## Supplied passage

.....

Mixing up Sets and Probability

Consider two events \(A\) and \(B\) both subsets of \(\Omega\)

  1. \(A^c\) contains all the outcomes that are not in \(A\). \(A^c\) is the event of not \(A\).

  2. If \(A\subseteq B\), then an outcome that realizes event \(A\) (\(\omega\in A\)), also realizes \(B\), as \(A\subseteq B\Rightarrow \omega\in B\) as well. \(A\Rightarrow B\)

  3. For \(A\cup B\) to happen, we need \(\omega \in A\) or \(\omega \in B\), which means that \(A\) happens, or \(B\) happens, or both happen simultaneously.

Mixing up Sets and Probability

  1. For \(A\cap B\) to happen, we need \(\omega \in A\) and \(\omega \in B\), which means that \(A\) and \(B\) happen simultaneously.

.....

## Recorded data
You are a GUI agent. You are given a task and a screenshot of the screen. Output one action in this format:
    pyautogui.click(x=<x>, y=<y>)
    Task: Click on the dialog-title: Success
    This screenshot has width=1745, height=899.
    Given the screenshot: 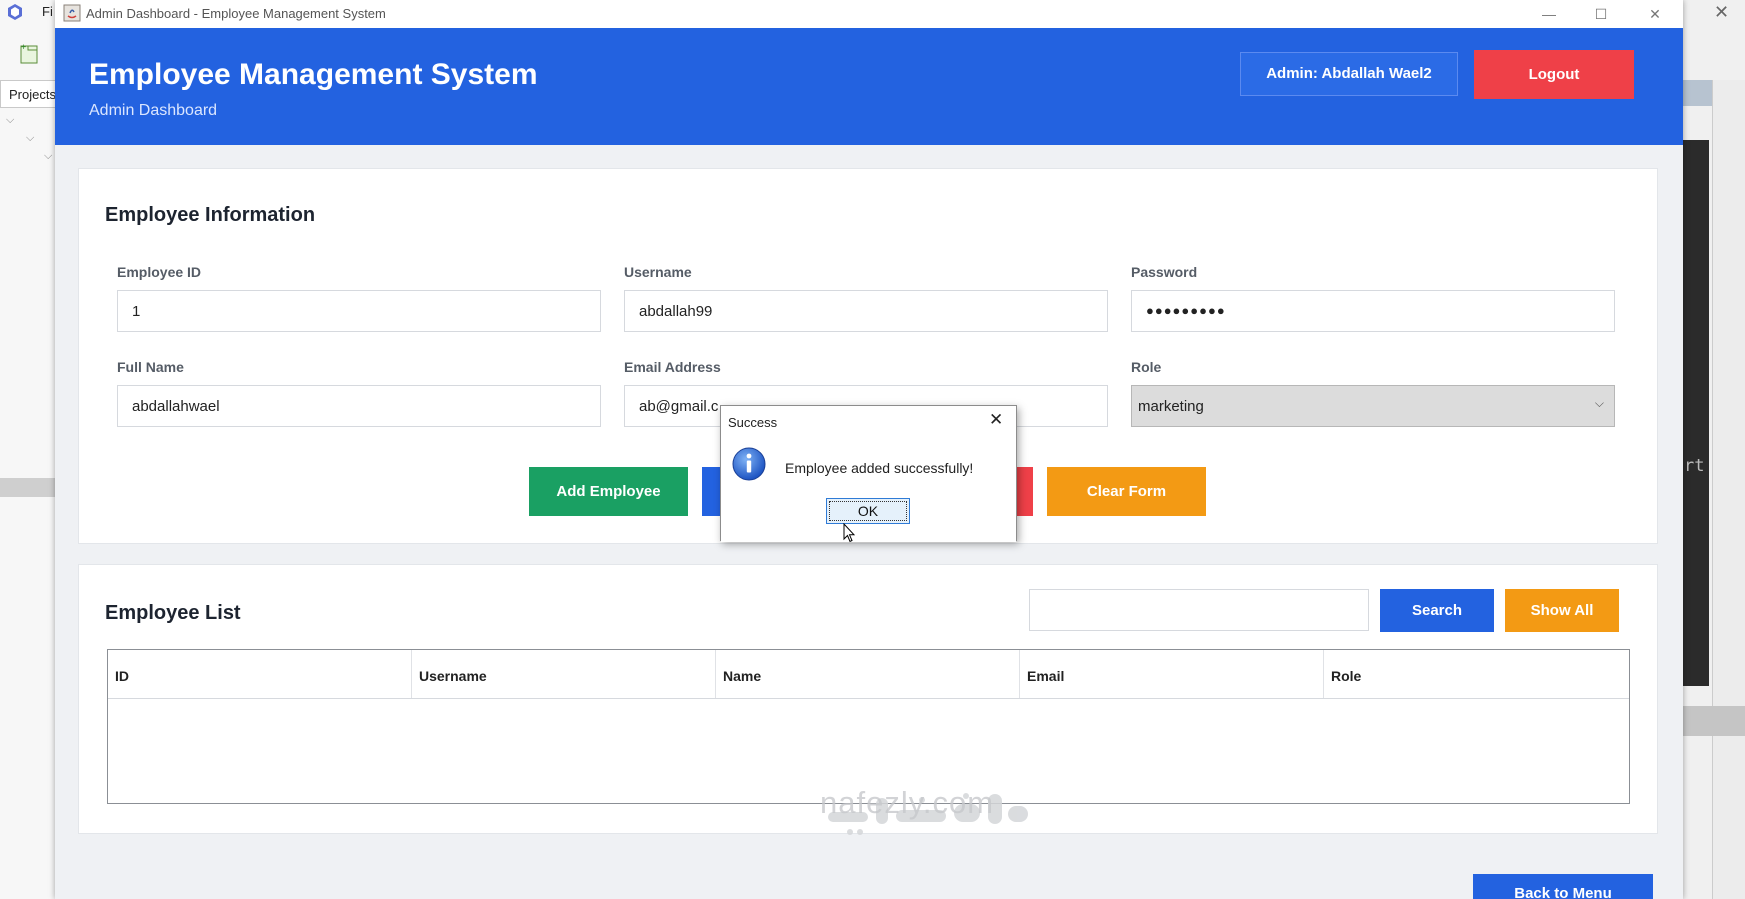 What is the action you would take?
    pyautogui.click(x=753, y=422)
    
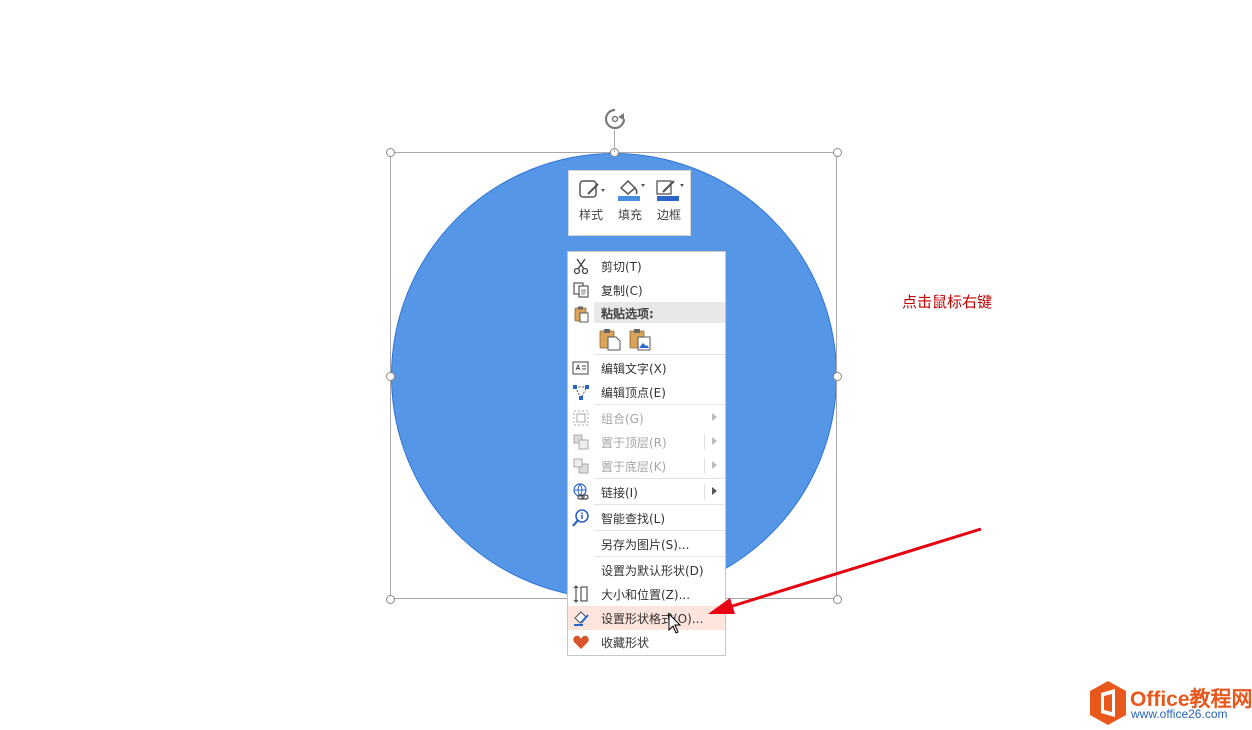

.....

## Problem set
• 1. Please write out again the passage on sets and probability, everything from "Consider two events" down to "of not \(A\).".
• 2. Decide whether each statement agrees with the passage on sets and probability, answering yes or no and quoting the words that decide it: (a) the complement of an event A is the event of not A; (b) for the union of A and B to happen, A and B must both happen simultaneously; (c) for the intersection of A and B to happen, A and B happen simultaneously.
• 3. In the passage on sets and probability, what does the complement of an event A contain?

## Per-task answers
• 1.
Consider two events \(A\) and \(B\) both subsets of \(\Omega\)

  1. \(A^c\) contains all the outcomes that are not in \(A\). \(A^c\) is the event of not \(A\).

• 2.
(a) Yes: "\(A^c\) is the event of not \(A\)."
(b) No: "which means that \(A\) happens, or \(B\) happens, or both happen simultaneously."
(c) Yes: "which means that \(A\) and \(B\) happen simultaneously."

• 3. All the outcomes that are not in A.